▶ _Aufgabenstellung_: Gib die Zeilen beginnend mit der Zeile, die „This screenshot has width=1456, height=819.“ enthält, und endend mit der Zeile, die „point(92,225)“ enthält, als JSON-Liste von Zeichenketten aus: ein Eintrag pro Zeile, ohne Leerzeilen. Die Bilder werden nicht in die Ausgabe übernommen.
•••
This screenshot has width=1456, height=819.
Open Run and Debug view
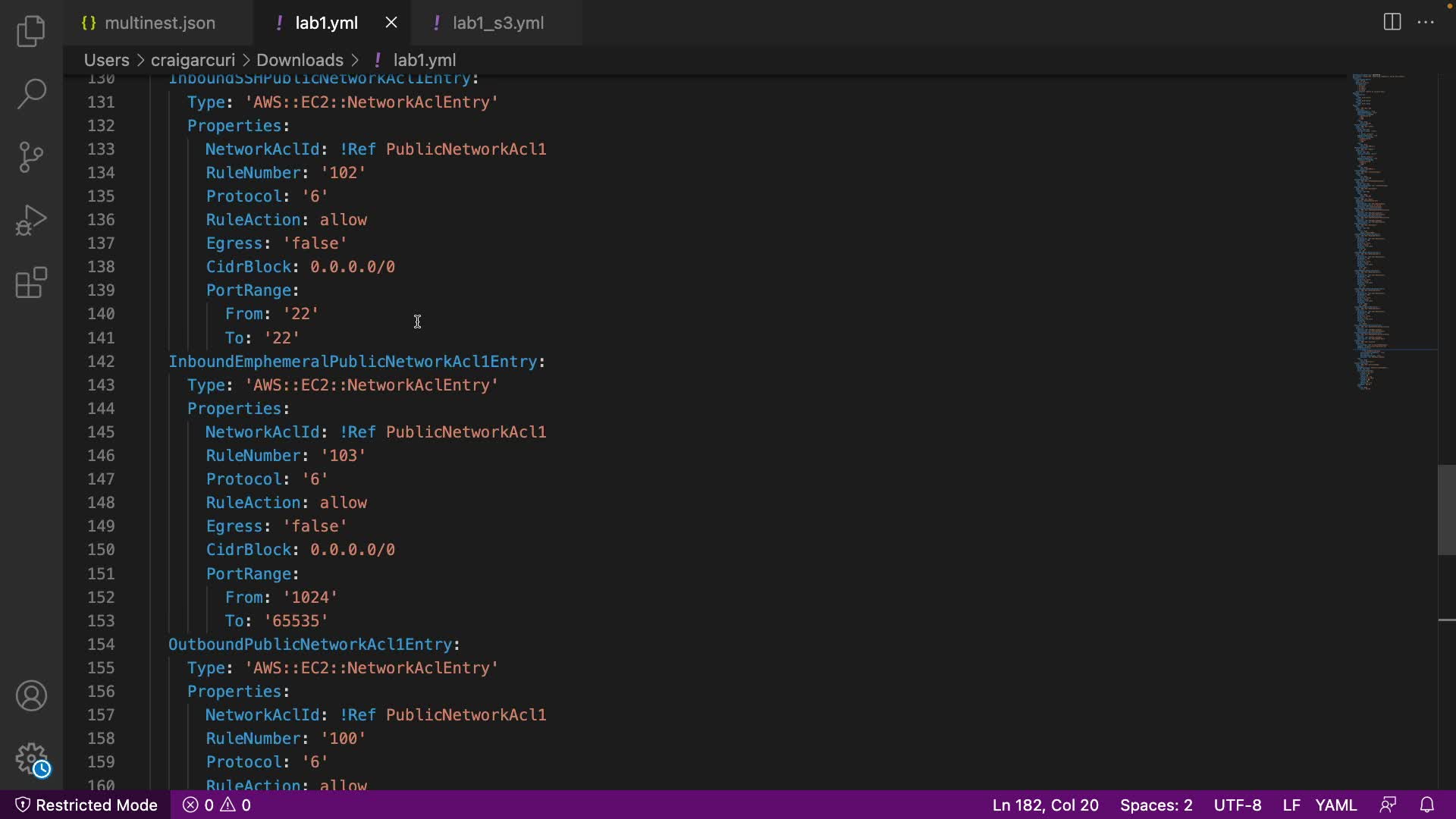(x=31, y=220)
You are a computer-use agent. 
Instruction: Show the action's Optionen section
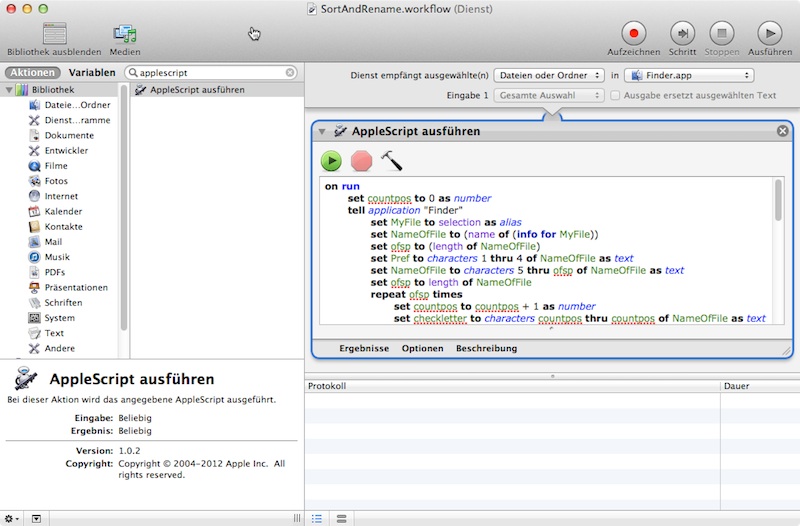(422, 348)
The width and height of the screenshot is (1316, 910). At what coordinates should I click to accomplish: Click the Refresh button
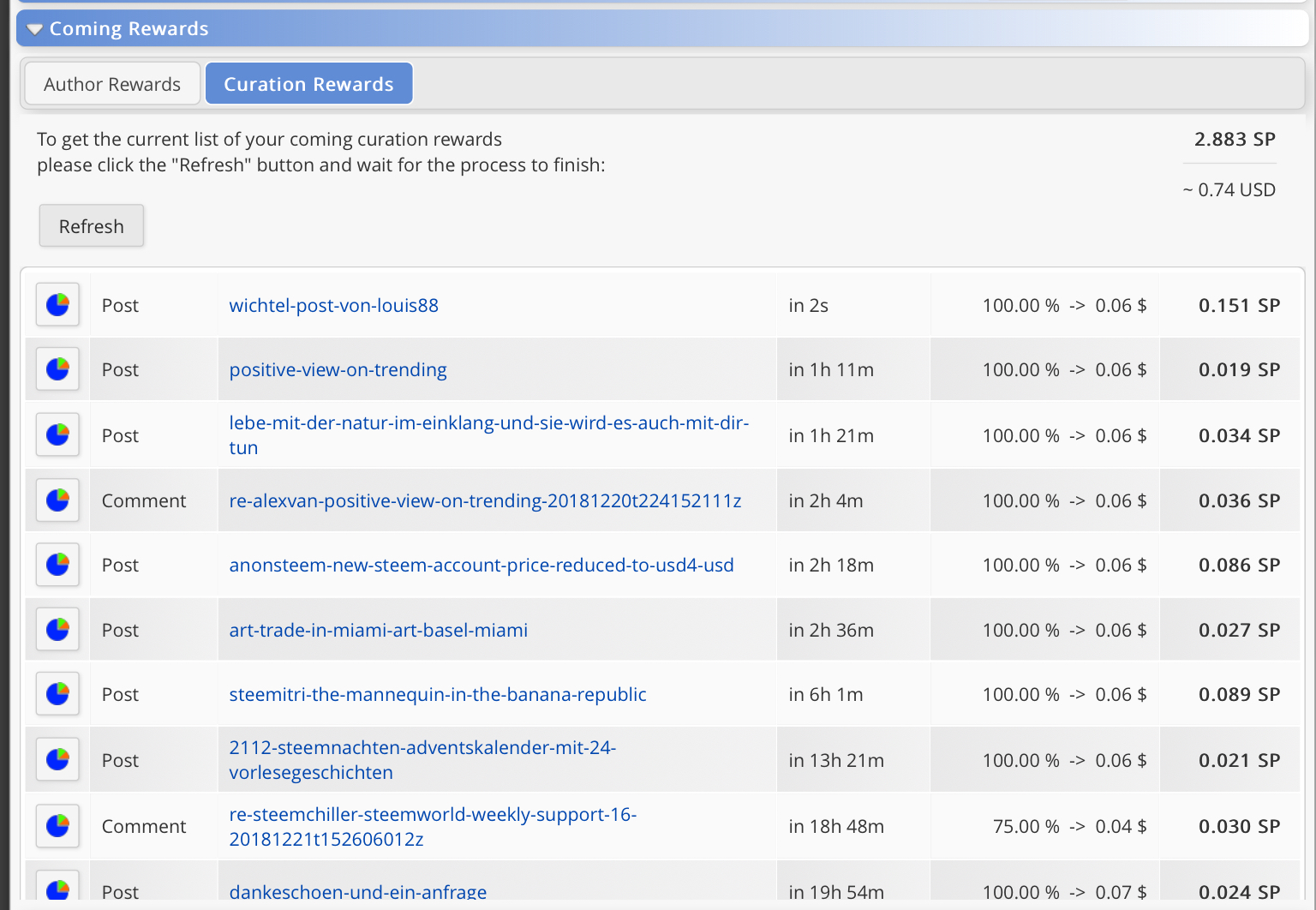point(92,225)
•••
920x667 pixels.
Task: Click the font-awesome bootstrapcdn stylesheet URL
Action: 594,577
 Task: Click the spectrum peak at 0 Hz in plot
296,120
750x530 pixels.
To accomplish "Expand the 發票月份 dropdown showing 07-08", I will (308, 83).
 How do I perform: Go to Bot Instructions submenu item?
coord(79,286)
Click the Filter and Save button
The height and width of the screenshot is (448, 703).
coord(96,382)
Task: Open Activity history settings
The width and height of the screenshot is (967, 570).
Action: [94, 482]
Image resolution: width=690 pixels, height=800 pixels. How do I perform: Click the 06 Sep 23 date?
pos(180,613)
•••
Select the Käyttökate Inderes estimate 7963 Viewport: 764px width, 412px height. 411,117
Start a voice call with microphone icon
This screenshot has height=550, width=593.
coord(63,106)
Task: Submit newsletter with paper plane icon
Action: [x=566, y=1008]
•••
▶ _Musterlösung_:
[
  "This screenshot has width=1456, height=819.",
  "Open Run and Debug view",
  "(x=31, y=220)",
  "You are a computer-use agent. ",
  "Instruction: Show the action's Optionen section",
  "(422, 348)",
  "The width and height of the screenshot is (1316, 910). At what coordinates should I click to accomplish: Click the Refresh button",
  "point(92,225)"
]